Spanish PM admits he has not spoken to Catalan premier Mas since July
“I don’t really know who is giving the orders in Catalonia,” Mariano Rajoy says
Spanish Prime Minister Mariano Rajoy has said he is available “to sit down and talk” with Catalan regional premier Artur Mas “as long as it is for something.”
What that something might be, however, remains unclear as Rajoy has himself admitted that he has not spoken to Mas since July 30, when the two met for over two hours at La Moncloa prime ministerial palace.
The Popular Party leader’s comments came on Sunday during an informal chat with journalists, who asked him about the article he published in the new Catalan digital edition of EL PAÍS (elpais.cat) in which he pledged to maintain “bridges of dialogue” over the sovereignty drive in the region.
The main recommendation from Mas’s top advisor is to call plebiscite elections to move the process forward
The remarks reveal that there has been no dialogue between the prime minister and the Catalan leader since Mas signed the decree calling the self-rule referendum on September 27. Contact with the Catalan regional government does exist at a lower level, say central government sources.
Rajoy also once again complained that Mas had imposed “the question and the answer” for the November 9 referendum and underlined that his position – that the vote goes against the Spanish Constitution and cannot be held – was dictated by “common sense.” Outgoing European Council President Herman Van Rompuy had also come to see it this way, he said.

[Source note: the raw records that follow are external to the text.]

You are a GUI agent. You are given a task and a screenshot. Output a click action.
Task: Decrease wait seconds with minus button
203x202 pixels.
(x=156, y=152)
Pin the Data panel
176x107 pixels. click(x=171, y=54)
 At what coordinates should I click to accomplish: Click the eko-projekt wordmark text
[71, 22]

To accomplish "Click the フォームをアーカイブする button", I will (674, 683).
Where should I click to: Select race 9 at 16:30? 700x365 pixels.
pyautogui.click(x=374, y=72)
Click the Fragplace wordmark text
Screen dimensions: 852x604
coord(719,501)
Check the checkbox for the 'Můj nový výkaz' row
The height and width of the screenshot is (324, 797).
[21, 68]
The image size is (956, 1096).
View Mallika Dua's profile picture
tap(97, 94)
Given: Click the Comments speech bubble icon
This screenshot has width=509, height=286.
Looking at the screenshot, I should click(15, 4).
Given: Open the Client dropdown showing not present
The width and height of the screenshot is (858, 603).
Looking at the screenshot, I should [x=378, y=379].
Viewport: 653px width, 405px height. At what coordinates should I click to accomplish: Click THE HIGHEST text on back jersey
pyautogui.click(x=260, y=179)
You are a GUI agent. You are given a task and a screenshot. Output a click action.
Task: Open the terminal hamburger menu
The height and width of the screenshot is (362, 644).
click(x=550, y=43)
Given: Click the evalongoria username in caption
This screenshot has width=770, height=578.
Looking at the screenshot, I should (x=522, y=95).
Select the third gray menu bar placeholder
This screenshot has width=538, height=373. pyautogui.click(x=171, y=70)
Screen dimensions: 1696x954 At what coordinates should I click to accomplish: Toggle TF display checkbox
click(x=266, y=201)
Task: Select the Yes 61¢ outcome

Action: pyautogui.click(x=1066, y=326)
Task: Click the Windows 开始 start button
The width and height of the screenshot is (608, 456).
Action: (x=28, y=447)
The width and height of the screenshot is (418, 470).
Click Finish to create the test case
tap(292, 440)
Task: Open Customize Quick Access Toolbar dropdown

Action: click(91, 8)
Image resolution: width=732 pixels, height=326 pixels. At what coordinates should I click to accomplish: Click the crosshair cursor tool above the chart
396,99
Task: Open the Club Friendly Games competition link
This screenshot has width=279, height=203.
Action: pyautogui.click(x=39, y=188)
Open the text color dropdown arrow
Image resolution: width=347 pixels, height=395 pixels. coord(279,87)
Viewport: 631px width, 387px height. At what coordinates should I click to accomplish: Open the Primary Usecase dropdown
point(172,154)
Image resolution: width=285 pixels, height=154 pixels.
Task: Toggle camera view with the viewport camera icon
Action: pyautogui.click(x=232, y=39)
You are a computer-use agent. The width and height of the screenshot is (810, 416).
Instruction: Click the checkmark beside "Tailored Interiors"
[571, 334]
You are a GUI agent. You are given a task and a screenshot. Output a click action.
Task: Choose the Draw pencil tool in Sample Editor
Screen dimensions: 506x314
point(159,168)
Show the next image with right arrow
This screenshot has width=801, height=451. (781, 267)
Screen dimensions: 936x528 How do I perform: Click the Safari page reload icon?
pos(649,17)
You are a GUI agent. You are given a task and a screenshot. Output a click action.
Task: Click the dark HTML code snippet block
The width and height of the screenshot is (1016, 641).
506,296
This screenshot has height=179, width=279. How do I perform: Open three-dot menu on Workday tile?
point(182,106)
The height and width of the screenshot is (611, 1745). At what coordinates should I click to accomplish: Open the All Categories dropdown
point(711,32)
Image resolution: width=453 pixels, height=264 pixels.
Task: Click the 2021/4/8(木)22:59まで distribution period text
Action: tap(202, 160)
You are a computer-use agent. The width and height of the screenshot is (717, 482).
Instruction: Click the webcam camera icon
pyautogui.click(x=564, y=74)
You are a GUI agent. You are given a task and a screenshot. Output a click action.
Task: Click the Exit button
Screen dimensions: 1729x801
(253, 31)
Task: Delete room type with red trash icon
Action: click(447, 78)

There is also one further obstacle to dialogue: the doubts now circulating about Mas’s inability to renew the sovereignty process after the Constitutional Court’s suspension of both the law paving the way for the vote and the decree setting the official date, pending its decision over an appeal filed by the central government. Rajoy suggested this when, alluding to the meetings the Catalan leader had called with pro-independence parties, he dropped in: “I don’t really know who is giving the orders there.”
But the suspension has not exhausted all options for taking the independence drive forward, says Mas’s top advisor Carles Viver Pi-Sunyer. The president of the Advisory Council for the National Transition’s main recommendation is to now call plebiscite elections. “They have the advantage of being processes within the bounds of the law and it is very difficult to prohibit them,” he told Catalunya Radio. “The regional premier calls them through a decree, which cannot be impugned and in principle neither can the parties’ electoral programs be impugned.
“The Catalan parliament has a mandate to call a vote. With the plebiscite elections, it would have a new mandate, which is to make a new state,” he said.